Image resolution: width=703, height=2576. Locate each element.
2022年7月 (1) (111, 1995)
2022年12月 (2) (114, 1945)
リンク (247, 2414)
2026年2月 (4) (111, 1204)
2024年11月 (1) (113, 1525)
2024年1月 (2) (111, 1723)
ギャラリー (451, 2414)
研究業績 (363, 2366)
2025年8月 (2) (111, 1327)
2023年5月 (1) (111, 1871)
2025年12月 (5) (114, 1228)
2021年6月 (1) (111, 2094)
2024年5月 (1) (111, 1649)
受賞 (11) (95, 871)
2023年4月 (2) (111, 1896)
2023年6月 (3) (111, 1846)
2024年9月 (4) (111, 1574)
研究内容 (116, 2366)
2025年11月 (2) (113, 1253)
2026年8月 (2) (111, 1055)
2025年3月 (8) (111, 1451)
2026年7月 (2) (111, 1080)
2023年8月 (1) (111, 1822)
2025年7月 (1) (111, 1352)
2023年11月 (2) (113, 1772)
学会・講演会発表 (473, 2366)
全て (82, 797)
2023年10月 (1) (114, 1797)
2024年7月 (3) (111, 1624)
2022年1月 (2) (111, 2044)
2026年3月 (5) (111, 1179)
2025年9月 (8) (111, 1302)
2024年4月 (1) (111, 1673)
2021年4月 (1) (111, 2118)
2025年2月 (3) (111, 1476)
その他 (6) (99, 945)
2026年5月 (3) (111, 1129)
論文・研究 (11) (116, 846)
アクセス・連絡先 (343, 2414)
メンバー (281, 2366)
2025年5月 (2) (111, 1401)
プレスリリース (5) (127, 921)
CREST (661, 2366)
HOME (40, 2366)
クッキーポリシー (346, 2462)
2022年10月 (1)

:::::

ACTIVITY –
Set down the data in full, word for word.

FINAL ANSWER –
Image resolution: width=703, height=2576. Locate each element.
2022年7月 (1) (111, 1995)
2022年12月 (2) (114, 1945)
リンク (247, 2414)
2026年2月 (4) (111, 1204)
2024年11月 (1) (113, 1525)
2024年1月 (2) (111, 1723)
ギャラリー (451, 2414)
研究業績 (363, 2366)
2025年8月 (2) (111, 1327)
2023年5月 (1) (111, 1871)
2025年12月 (5) (114, 1228)
2021年6月 (1) (111, 2094)
2024年5月 (1) (111, 1649)
受賞 (11) (95, 871)
2023年4月 (2) (111, 1896)
2023年6月 (3) (111, 1846)
2024年9月 (4) (111, 1574)
研究内容 (116, 2366)
2025年11月 (2) (113, 1253)
2026年8月 (2) (111, 1055)
2025年3月 (8) (111, 1451)
2026年7月 (2) (111, 1080)
2023年8月 (1) (111, 1822)
2025年7月 (1) (111, 1352)
2023年11月 (2) (113, 1772)
学会・講演会発表 (473, 2366)
全て (82, 797)
2023年10月 (1) (114, 1797)
2024年7月 (3) (111, 1624)
2022年1月 (2) (111, 2044)
2026年3月 (5) (111, 1179)
2025年9月 (8) (111, 1302)
2024年4月 (1) (111, 1673)
2021年4月 (1) (111, 2118)
2025年2月 (3) (111, 1476)
その他 (6) (99, 945)
2026年5月 (3) (111, 1129)
論文・研究 (11) (116, 846)
アクセス・連絡先 (343, 2414)
メンバー (281, 2366)
2025年5月 (2) (111, 1401)
プレスリリース (5) (127, 921)
CREST (661, 2366)
HOME (40, 2366)
クッキーポリシー (346, 2462)
2022年10月 (1)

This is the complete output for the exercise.